What is required:
Copy out, word for word, the lines that open with the one containing "[Instagram] (716, 1414)" and close with the one containing "[Facebook] (644, 1414)", including both of those lines and nothing else.

----- Listed entries -----

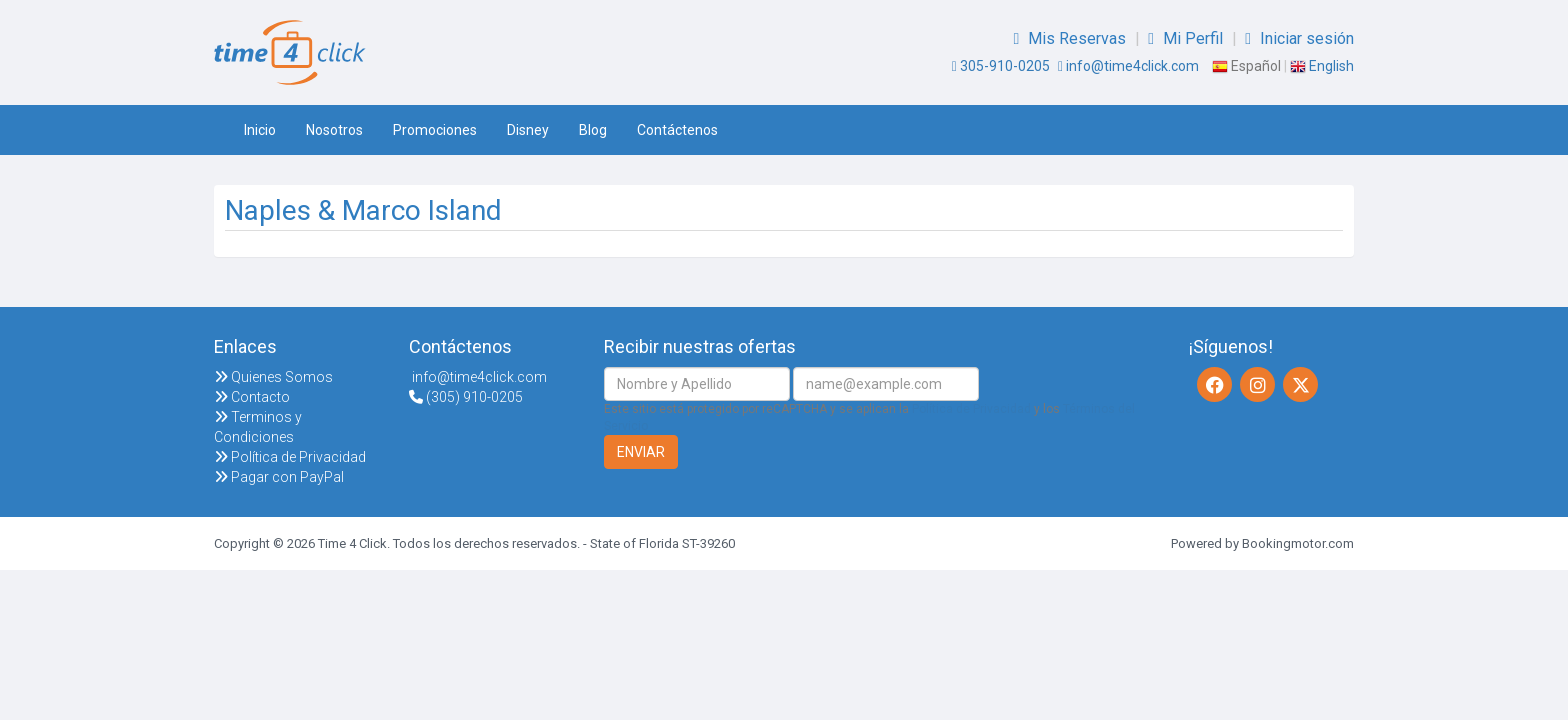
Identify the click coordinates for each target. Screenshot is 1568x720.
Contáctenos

-----
----- Listed entries -----

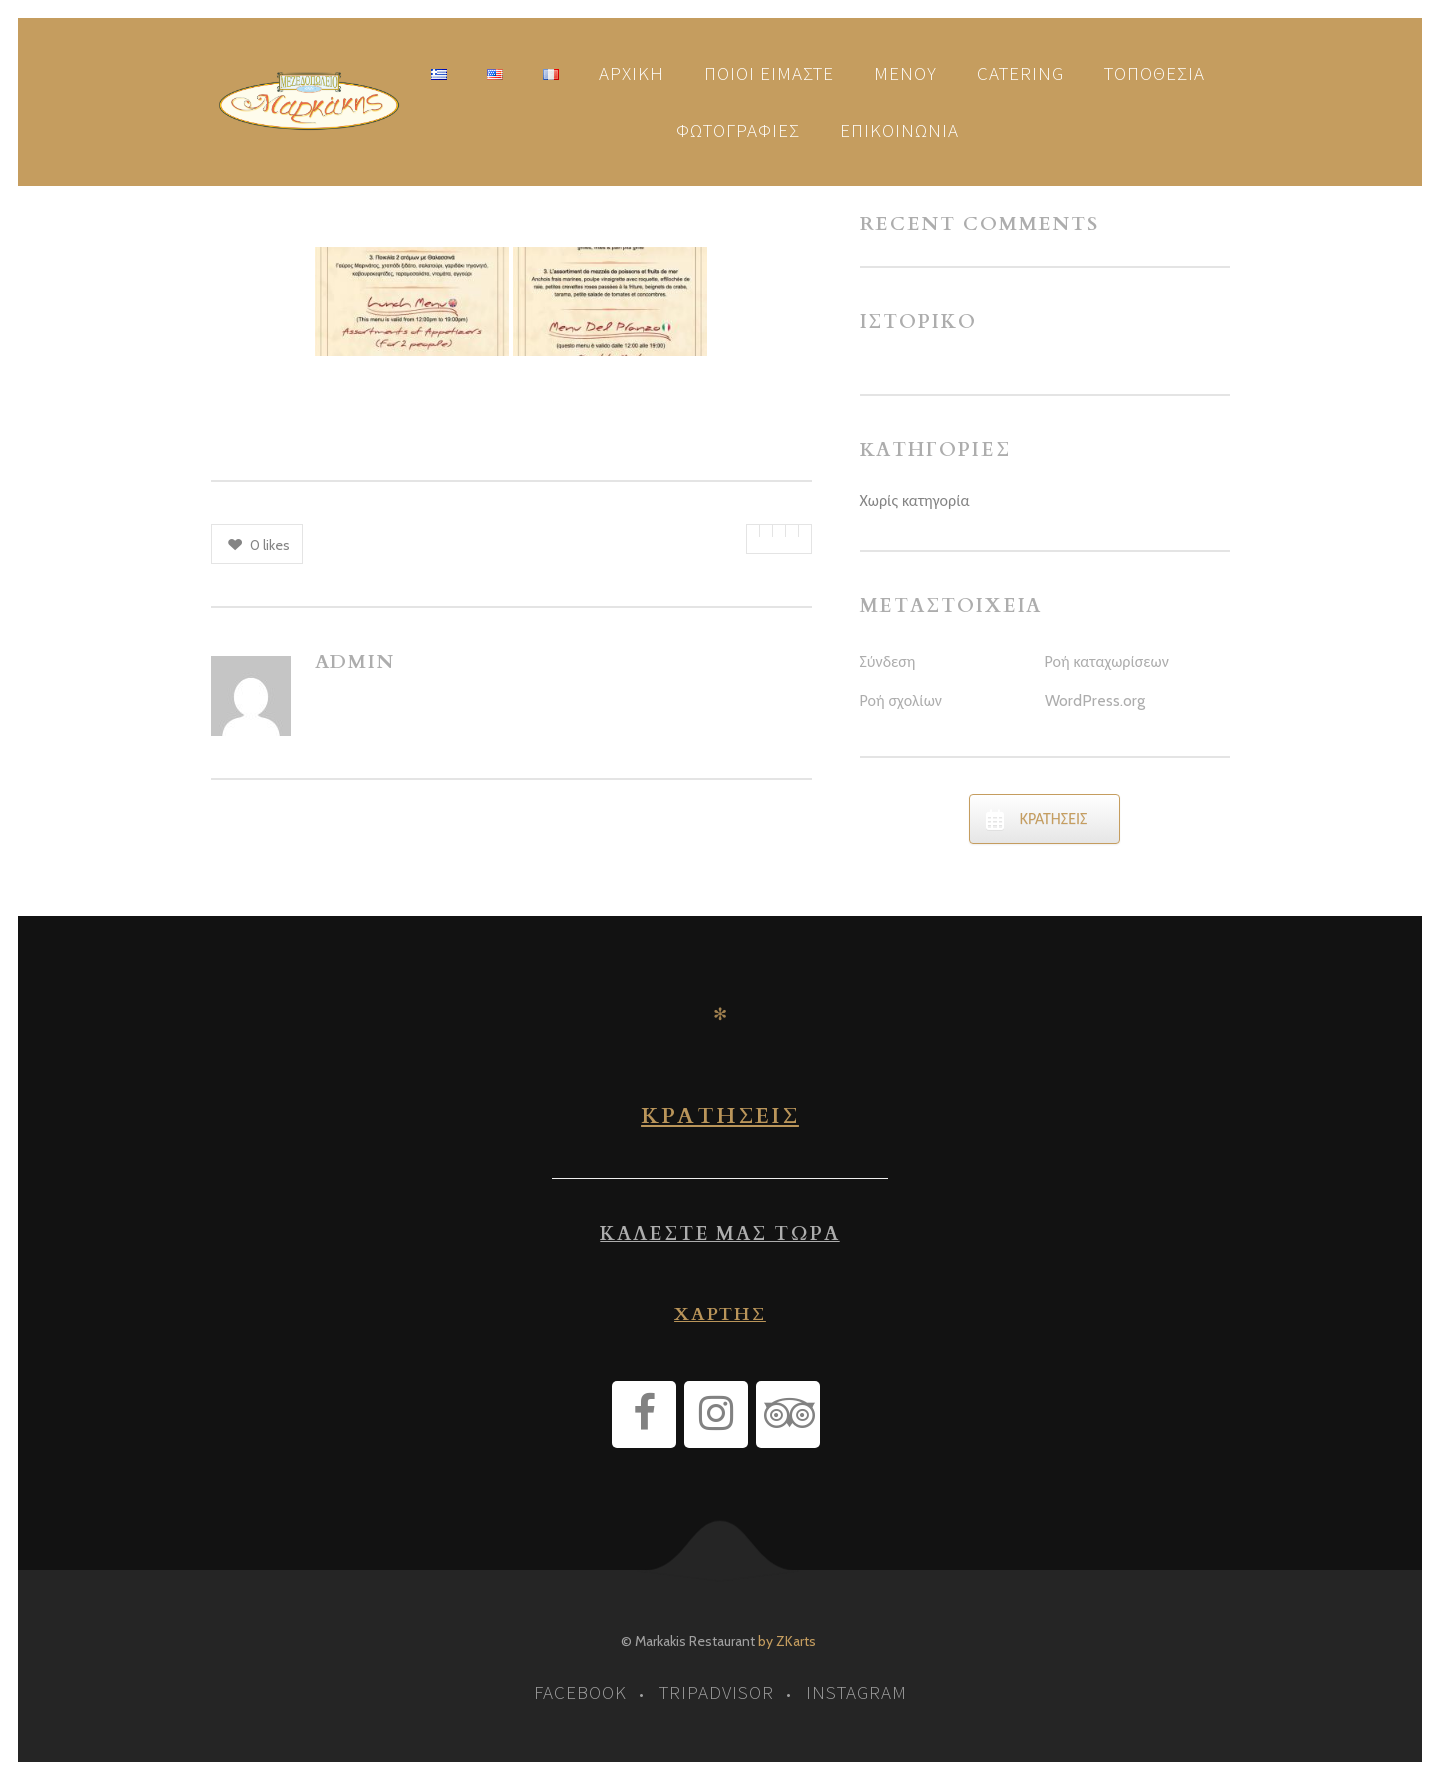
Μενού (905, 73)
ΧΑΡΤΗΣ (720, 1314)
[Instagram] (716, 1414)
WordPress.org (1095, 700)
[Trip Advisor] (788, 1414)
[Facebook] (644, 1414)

-----

Final result:
[Instagram] (716, 1414)
WordPress.org (1095, 700)
[Trip Advisor] (788, 1414)
[Facebook] (644, 1414)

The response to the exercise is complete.